TRY IT: Work through the listing below, copying each line that carries the word "field".

[PROVIDED RECORDS Boundary: Start]

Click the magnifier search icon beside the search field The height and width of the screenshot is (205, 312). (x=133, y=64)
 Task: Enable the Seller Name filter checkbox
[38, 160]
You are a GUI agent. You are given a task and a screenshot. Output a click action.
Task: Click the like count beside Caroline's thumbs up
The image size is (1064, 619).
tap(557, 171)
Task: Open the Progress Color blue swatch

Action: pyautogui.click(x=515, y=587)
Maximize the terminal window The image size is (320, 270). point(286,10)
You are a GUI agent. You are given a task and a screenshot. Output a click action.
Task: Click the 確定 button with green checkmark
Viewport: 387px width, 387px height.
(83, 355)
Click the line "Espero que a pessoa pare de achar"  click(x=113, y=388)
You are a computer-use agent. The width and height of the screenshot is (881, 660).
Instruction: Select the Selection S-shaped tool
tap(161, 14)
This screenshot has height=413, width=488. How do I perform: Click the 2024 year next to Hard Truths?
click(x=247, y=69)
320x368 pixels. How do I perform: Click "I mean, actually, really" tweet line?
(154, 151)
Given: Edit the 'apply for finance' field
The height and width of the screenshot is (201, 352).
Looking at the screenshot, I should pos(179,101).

[PROVIDED RECORDS Boundary: End]
[PROVIDED RECORDS Boundary: Start]

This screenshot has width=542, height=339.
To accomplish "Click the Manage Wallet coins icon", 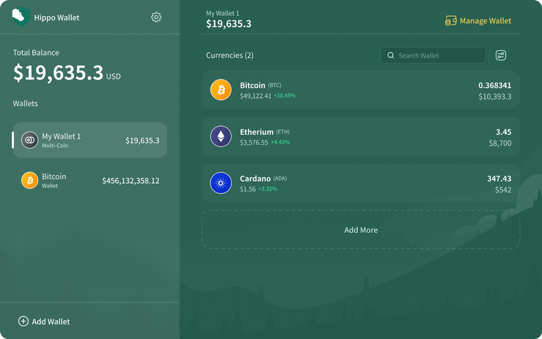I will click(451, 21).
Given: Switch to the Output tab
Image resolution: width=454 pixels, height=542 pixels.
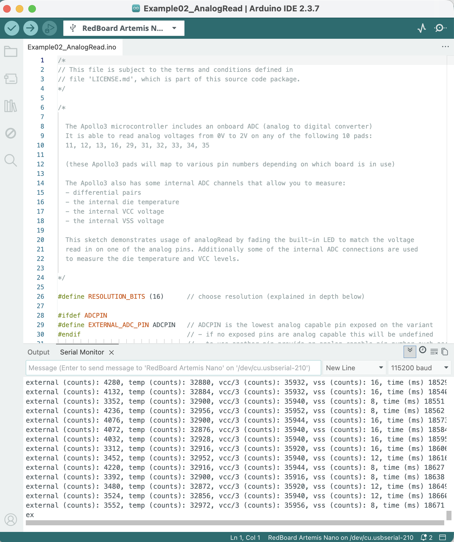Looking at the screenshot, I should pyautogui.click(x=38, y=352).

[PROVIDED RECORDS Boundary: End]

EXERCISE RESULT:
Click the magnifier search icon beside the search field The height and width of the screenshot is (205, 312). (x=133, y=64)
Given: Edit the 'apply for finance' field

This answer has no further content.